German Difference of the Week- The Crates of Glass in our Car

I’ve discovered you never truly “buy” a bottle of beer in Germany.   You buy the liquid inside the bottle…

Does the US even offer Coke in a glass bottle anymore?  Other than those crazy-overpriced tiny “collector” bottles?

Yes, I was a little confused at first too. 

Anyway…In the US, you buy a glass bottle of soda.  You drink the soda.   You (hopefully) throw the bottle into a glass recycling bins.  Done!

In Germany, if you follow those rules, you’d be throwing your money away…  Germany has a bottle deposit system in place.  You buy a glass bottle of soda, you drink the soda, then you return the bottle to the store on your next trip for a nice little sum off your final grocery bill.   The bottles are then returned the beverage manufacturer, sterilized, and re-filled. 

Most of the grocery stores I’ve seen have a very high-tech machine near the entrance where you place the bottles.  The machine spins the bottle to read the UPC and then credits you a specific amount based on the make/brand/size of the glass bottle.  Once you’ve returned all your bottles, the machine spits out a receipt with the total.  You take that receipt to the cashier when you check out- and the amount is subtracted from your final bill- like an instant rebate or coupon.

> **Task**
Answer these questions from the post about German bottle deposits:
(a) According to the post, what do you actually buy when you buy a bottle of beer in Germany?
(b) What happens to the bottles after they are returned to the beverage manufacturer?
(c) How does the machine near the store entrance identify each bottle?

> **Recorded information**
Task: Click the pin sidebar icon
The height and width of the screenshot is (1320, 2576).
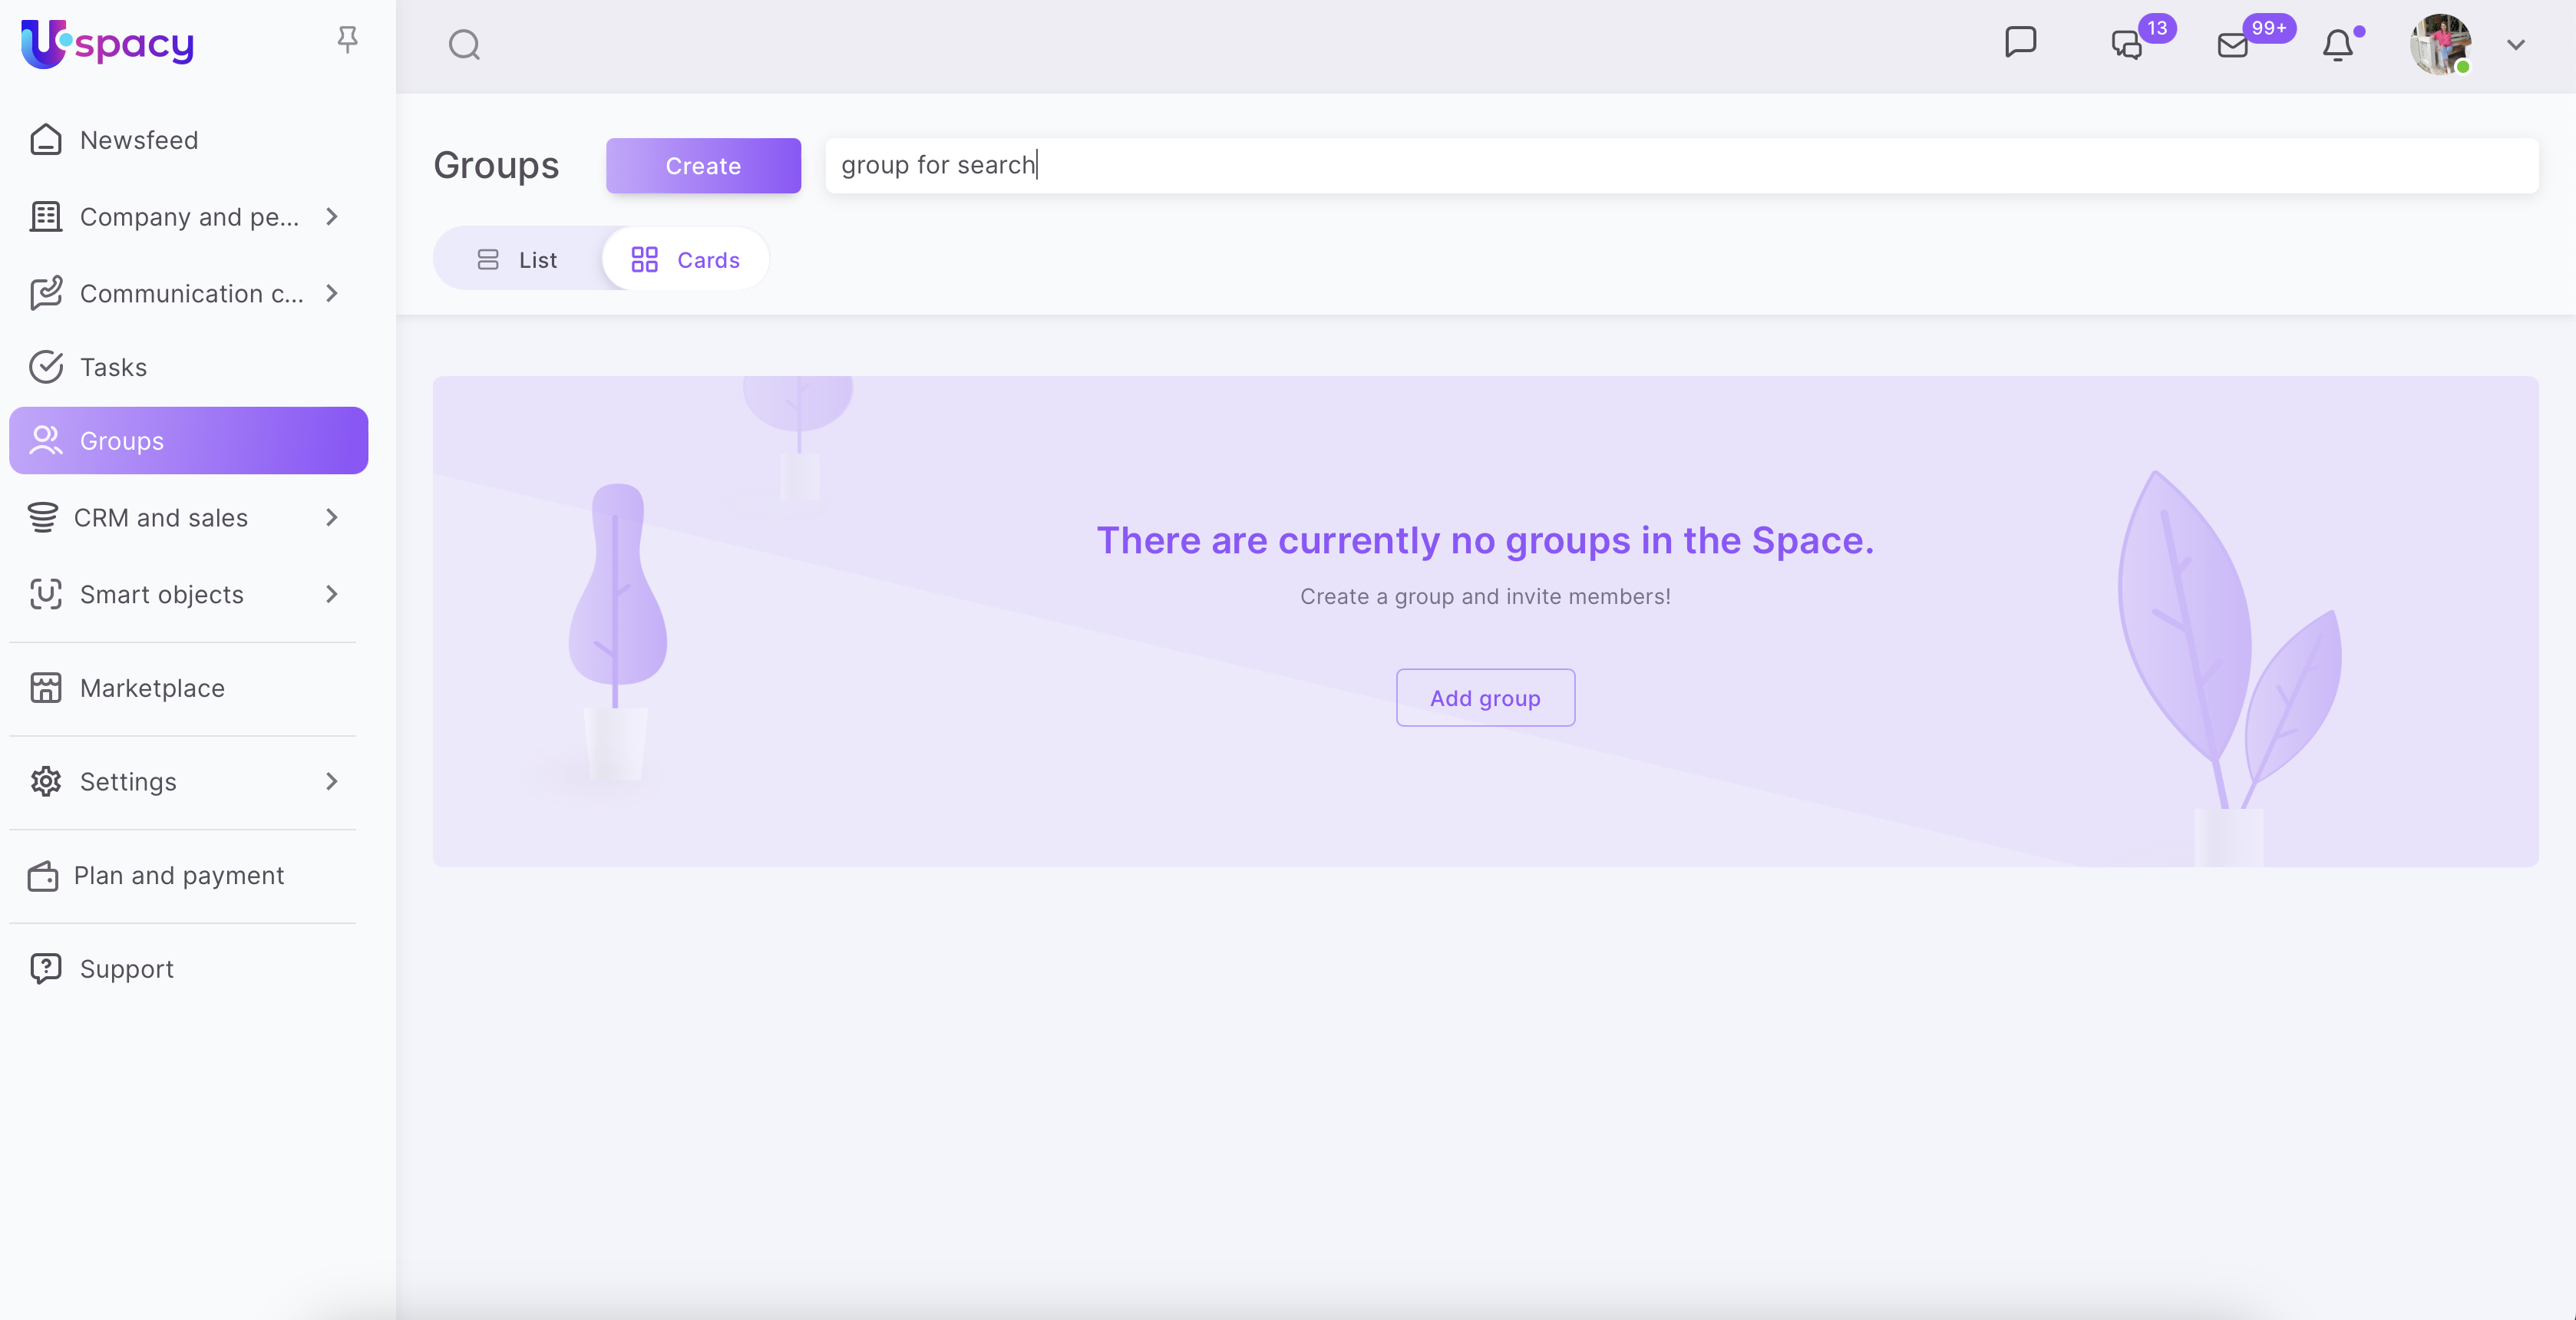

> **Written solution**
(a) The liquid inside the bottle.
(b) They are sterilized and re-filled.
(c) It spins the bottle to read the UPC.